L’argument principal des réfractaires s’attache à l’augmentation du coût des repas que provoquerait l’introduction du bio. Galatée n’est pas catégorique : « ça dépend de beaucoup de choses : de la provenance et donc des transports, du conditionnement, des quantités.  Nous avons des écoles pilotes auxquelles nous apprenons à privilégier les produits bio bruts. Il ne faut pas passer au 100% bio directement. Tout se fait par une introduction régulière petit à petit. Il faut commencer par certains produits, ceux que les producteurs peuvent fournir en fonction des régions, des saisons. Ça ne rimerait à rien de calquer tout un repas bio sur un repas conventionnel, ce serait évidemment beaucoup plus cher. Puis il y a des astuces, pour 25kg de viande conventionnelle, 20kg de viande bio suffisent. Elle fond moins, car contient plus de matière sèche. Du coup les prix s’équilibrent. C’est la même chose avec les céréales. Quand elles sont complètes elles sont plus nourrissantes (tant au niveau satiété qu’apports nutritifs), alors il en faut moins que de conventionnelles. »

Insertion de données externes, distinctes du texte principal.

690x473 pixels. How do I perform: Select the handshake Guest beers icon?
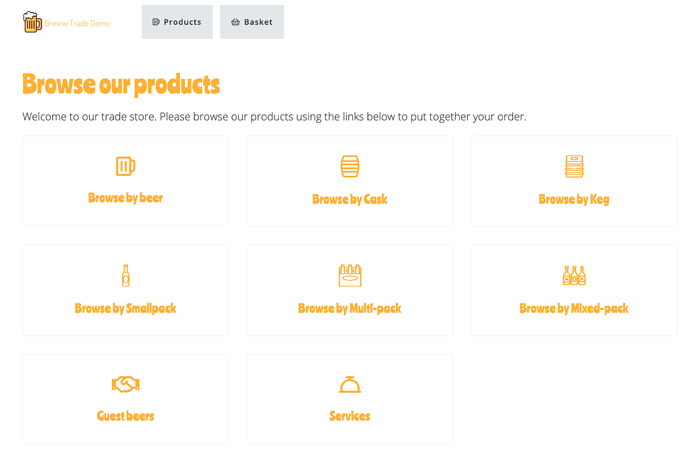coord(125,385)
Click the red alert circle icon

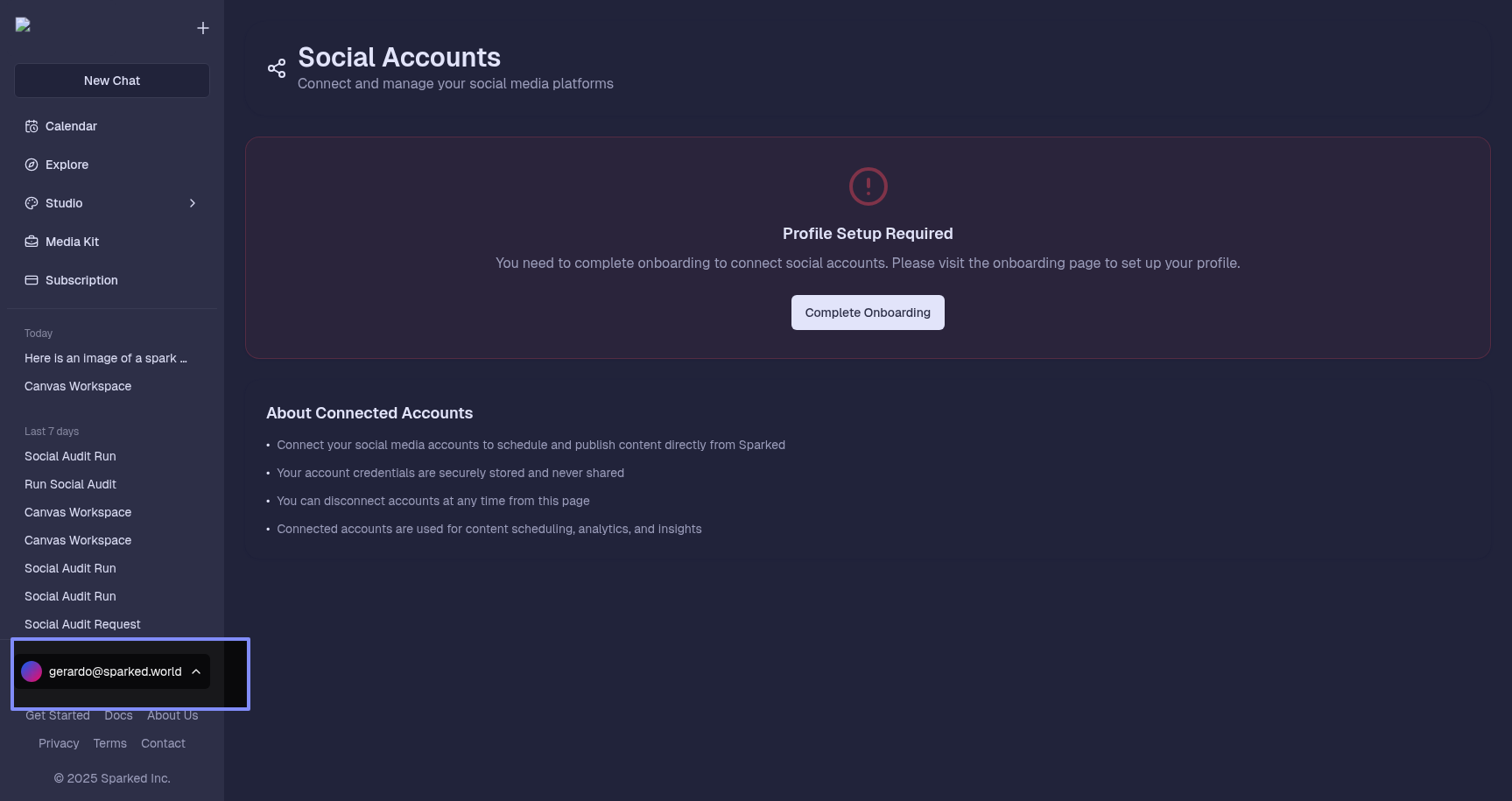868,186
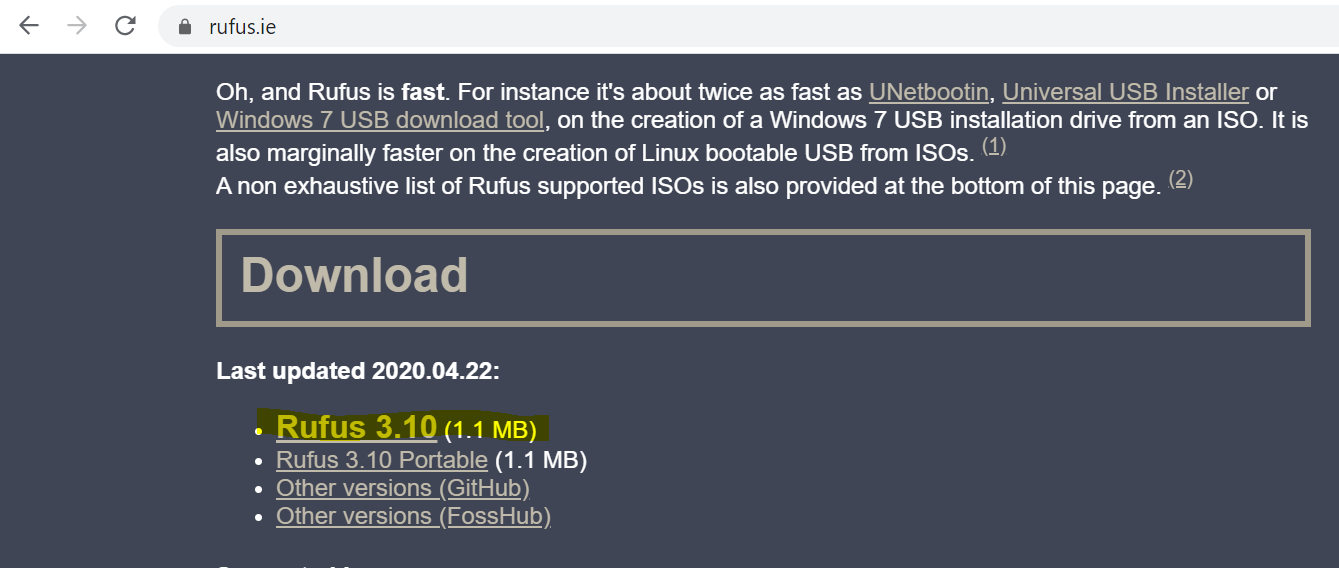Jump to footnote (1)
The width and height of the screenshot is (1339, 568).
pyautogui.click(x=994, y=147)
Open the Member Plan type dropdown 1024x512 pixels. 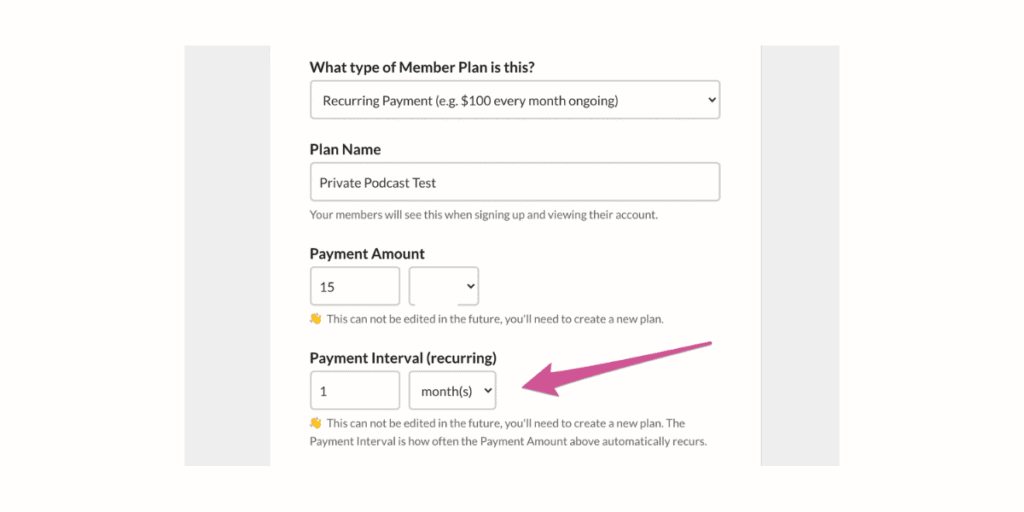click(x=515, y=100)
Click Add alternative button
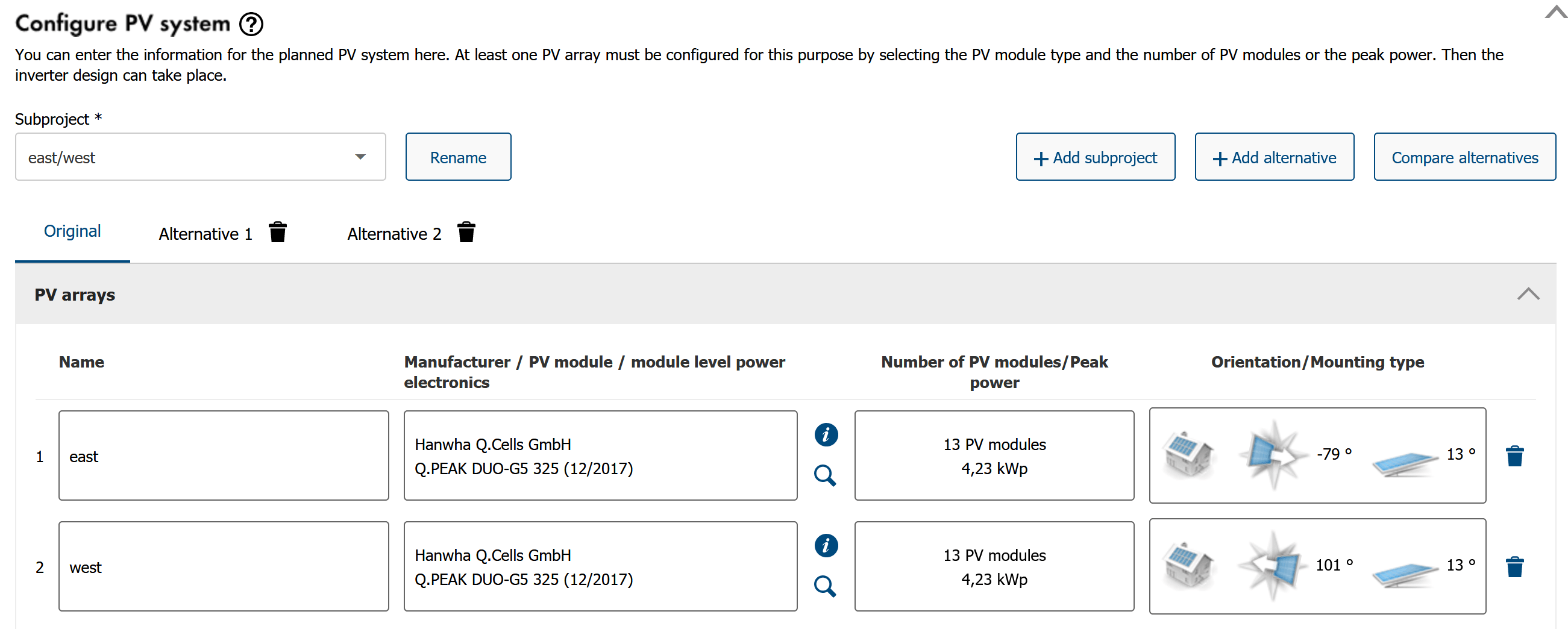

Quant aux élèves, Galatée se rend dans les écoles de la région et leur fait créer des potagers. « L’idée, c’est qu’ils prennent conscience que ce qu’il y a dans leur assiette provient de la terre. » Elle insiste aussi beaucoup sur l’importance du végétal : « Je leur explique que tout végétal est une racine à la base. Je leur dis « le premier truc que vous enfilez le matin, c’est un jean. Et bien le jean provient du coton ». Le végétal alimente, vêtit, aide à construire…et surtout sert à respirer ! "

Mais beaucoup de choses restent à faire. La filière bio en Corse se structure pour le moment. L’approvisionnement est compliqué et le coût des transports important. Seulement un ou deux transporteurs de froid dans la région et plus de 200 agriculteurs bio. Il n’y a pas encore assez de maraîchers bio. Autre problème : avec l’objectif du Grenelle de 20% de bio dans les cantines, vient celui d’atteindre 10 % de SAU[2]. « Mais rien ne suit au niveau foncier ! Il est encore très difficile pour les agriculteurs de s’installer. » Quant à l’avenir des formations et animations, il est tributaire du renouvellement des subventions et des prochaines directives de la PAC. Le contrat de Galatée ne sera pas renouvelé. L’incertitude subsiste alors sur la poursuite de ses missions.

 

Fanny Fontan

 


[1] La Direction Régionale de l'Alimentation, de l’Agriculture et de la Forêt, service déconcentré du Ministère de l’Agriculture et de la Pêche, est chargée de mettre en œuvre, sous l’autorité du préfet de région, une politique globale et cohérente du développement de l’agriculture et de la forêt de la région.